WORK ORDER -> The records that follow are to be repeated exactly, in full.

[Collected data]
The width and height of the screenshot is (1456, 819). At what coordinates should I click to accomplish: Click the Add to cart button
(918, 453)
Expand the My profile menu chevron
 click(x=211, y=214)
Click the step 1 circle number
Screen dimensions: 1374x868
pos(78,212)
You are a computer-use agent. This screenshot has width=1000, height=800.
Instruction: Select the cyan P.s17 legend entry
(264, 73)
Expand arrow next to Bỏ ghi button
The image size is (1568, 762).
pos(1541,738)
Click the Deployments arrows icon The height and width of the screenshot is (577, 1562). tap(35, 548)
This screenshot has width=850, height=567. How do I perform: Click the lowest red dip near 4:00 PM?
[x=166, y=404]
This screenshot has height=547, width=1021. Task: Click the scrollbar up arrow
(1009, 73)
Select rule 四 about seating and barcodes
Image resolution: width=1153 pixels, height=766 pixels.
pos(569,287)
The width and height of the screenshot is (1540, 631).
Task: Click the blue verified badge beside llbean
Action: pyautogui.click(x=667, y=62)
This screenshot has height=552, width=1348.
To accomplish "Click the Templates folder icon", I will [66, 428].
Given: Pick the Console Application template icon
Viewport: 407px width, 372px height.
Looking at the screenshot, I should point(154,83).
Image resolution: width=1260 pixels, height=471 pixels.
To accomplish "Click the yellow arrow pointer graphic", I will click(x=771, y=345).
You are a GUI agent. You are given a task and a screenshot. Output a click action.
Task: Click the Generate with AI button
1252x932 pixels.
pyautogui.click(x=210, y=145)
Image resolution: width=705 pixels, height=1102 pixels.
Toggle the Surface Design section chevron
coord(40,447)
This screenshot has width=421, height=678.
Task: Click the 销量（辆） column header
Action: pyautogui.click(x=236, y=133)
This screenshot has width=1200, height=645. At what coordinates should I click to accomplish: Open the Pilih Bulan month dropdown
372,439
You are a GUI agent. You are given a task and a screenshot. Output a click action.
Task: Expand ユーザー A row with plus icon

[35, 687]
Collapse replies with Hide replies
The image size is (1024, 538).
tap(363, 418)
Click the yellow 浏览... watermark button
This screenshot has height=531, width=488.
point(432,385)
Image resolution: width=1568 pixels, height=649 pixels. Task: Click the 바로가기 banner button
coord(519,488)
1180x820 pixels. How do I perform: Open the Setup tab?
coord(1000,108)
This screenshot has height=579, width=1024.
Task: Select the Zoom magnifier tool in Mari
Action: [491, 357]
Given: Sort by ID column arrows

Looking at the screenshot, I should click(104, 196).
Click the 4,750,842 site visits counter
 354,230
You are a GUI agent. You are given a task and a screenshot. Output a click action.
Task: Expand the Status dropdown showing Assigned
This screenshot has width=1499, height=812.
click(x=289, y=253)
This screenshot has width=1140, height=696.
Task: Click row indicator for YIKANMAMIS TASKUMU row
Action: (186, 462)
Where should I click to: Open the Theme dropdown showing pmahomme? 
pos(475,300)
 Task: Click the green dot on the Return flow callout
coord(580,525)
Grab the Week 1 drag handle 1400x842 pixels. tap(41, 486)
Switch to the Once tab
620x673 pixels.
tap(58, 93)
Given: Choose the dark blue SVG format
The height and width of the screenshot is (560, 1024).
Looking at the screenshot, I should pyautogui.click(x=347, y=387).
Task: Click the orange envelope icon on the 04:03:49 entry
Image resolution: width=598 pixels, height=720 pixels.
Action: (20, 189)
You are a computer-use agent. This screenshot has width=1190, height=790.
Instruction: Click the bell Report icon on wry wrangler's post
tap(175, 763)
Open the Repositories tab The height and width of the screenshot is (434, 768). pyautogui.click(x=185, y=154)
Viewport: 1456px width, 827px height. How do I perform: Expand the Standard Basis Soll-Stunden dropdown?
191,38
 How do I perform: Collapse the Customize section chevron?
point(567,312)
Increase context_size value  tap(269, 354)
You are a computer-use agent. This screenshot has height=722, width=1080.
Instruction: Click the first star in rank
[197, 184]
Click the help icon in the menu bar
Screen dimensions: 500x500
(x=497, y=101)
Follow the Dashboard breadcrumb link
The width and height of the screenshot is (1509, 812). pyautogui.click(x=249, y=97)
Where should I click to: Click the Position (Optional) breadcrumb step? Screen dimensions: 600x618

ANSWER SPACE ->
The width and height of the screenshot is (1456, 819). At what coordinates should I click to accomplish: Click the Add to cart button
(918, 453)
Expand the My profile menu chevron
 click(x=211, y=214)
Click the step 1 circle number
Screen dimensions: 1374x868
pos(78,212)
You are a computer-use agent. This screenshot has width=1000, height=800.
Instruction: Select the cyan P.s17 legend entry
(264, 73)
Expand arrow next to Bỏ ghi button
The image size is (1568, 762).
pos(1541,738)
Click the Deployments arrows icon The height and width of the screenshot is (577, 1562). tap(35, 548)
This screenshot has width=850, height=567. How do I perform: Click the lowest red dip near 4:00 PM?
[x=166, y=404]
This screenshot has height=547, width=1021. Task: Click the scrollbar up arrow
(1009, 73)
Select rule 四 about seating and barcodes
Image resolution: width=1153 pixels, height=766 pixels.
pos(569,287)
The width and height of the screenshot is (1540, 631).
Task: Click the blue verified badge beside llbean
Action: pyautogui.click(x=667, y=62)
This screenshot has height=552, width=1348.
To accomplish "Click the Templates folder icon", I will [66, 428].
Given: Pick the Console Application template icon
Viewport: 407px width, 372px height.
Looking at the screenshot, I should point(154,83).
Image resolution: width=1260 pixels, height=471 pixels.
To accomplish "Click the yellow arrow pointer graphic", I will click(x=771, y=345).
You are a GUI agent. You are given a task and a screenshot. Output a click action.
Task: Click the Generate with AI button
1252x932 pixels.
pyautogui.click(x=210, y=145)
Image resolution: width=705 pixels, height=1102 pixels.
Toggle the Surface Design section chevron
coord(40,447)
This screenshot has width=421, height=678.
Task: Click the 销量（辆） column header
Action: pyautogui.click(x=236, y=133)
This screenshot has width=1200, height=645. At what coordinates should I click to accomplish: Open the Pilih Bulan month dropdown
372,439
You are a GUI agent. You are given a task and a screenshot. Output a click action.
Task: Expand ユーザー A row with plus icon

[35, 687]
Collapse replies with Hide replies
The image size is (1024, 538).
tap(363, 418)
Click the yellow 浏览... watermark button
This screenshot has height=531, width=488.
point(432,385)
Image resolution: width=1568 pixels, height=649 pixels. Task: Click the 바로가기 banner button
coord(519,488)
1180x820 pixels. How do I perform: Open the Setup tab?
coord(1000,108)
This screenshot has height=579, width=1024.
Task: Select the Zoom magnifier tool in Mari
Action: [491, 357]
Given: Sort by ID column arrows

Looking at the screenshot, I should click(104, 196).
Click the 4,750,842 site visits counter
 354,230
You are a GUI agent. You are given a task and a screenshot. Output a click action.
Task: Expand the Status dropdown showing Assigned
This screenshot has width=1499, height=812.
click(x=289, y=253)
This screenshot has width=1140, height=696.
Task: Click row indicator for YIKANMAMIS TASKUMU row
Action: (186, 462)
Where should I click to: Open the Theme dropdown showing pmahomme? 
pos(475,300)
 Task: Click the green dot on the Return flow callout
coord(580,525)
Grab the Week 1 drag handle 1400x842 pixels. tap(41, 486)
Switch to the Once tab
620x673 pixels.
tap(58, 93)
Given: Choose the dark blue SVG format
The height and width of the screenshot is (560, 1024).
Looking at the screenshot, I should pyautogui.click(x=347, y=387).
Task: Click the orange envelope icon on the 04:03:49 entry
Image resolution: width=598 pixels, height=720 pixels.
Action: (20, 189)
You are a computer-use agent. This screenshot has width=1190, height=790.
Instruction: Click the bell Report icon on wry wrangler's post
tap(175, 763)
Open the Repositories tab The height and width of the screenshot is (434, 768). pyautogui.click(x=185, y=154)
Viewport: 1456px width, 827px height. How do I perform: Expand the Standard Basis Soll-Stunden dropdown?
191,38
 How do I perform: Collapse the Customize section chevron?
point(567,312)
Increase context_size value  tap(269, 354)
You are a computer-use agent. This screenshot has height=722, width=1080.
Instruction: Click the first star in rank
[197, 184]
Click the help icon in the menu bar
Screen dimensions: 500x500
(x=497, y=101)
Follow the Dashboard breadcrumb link
The width and height of the screenshot is (1509, 812). pyautogui.click(x=249, y=97)
Where should I click to: Click the Position (Optional) breadcrumb step? Screen dimensions: 600x618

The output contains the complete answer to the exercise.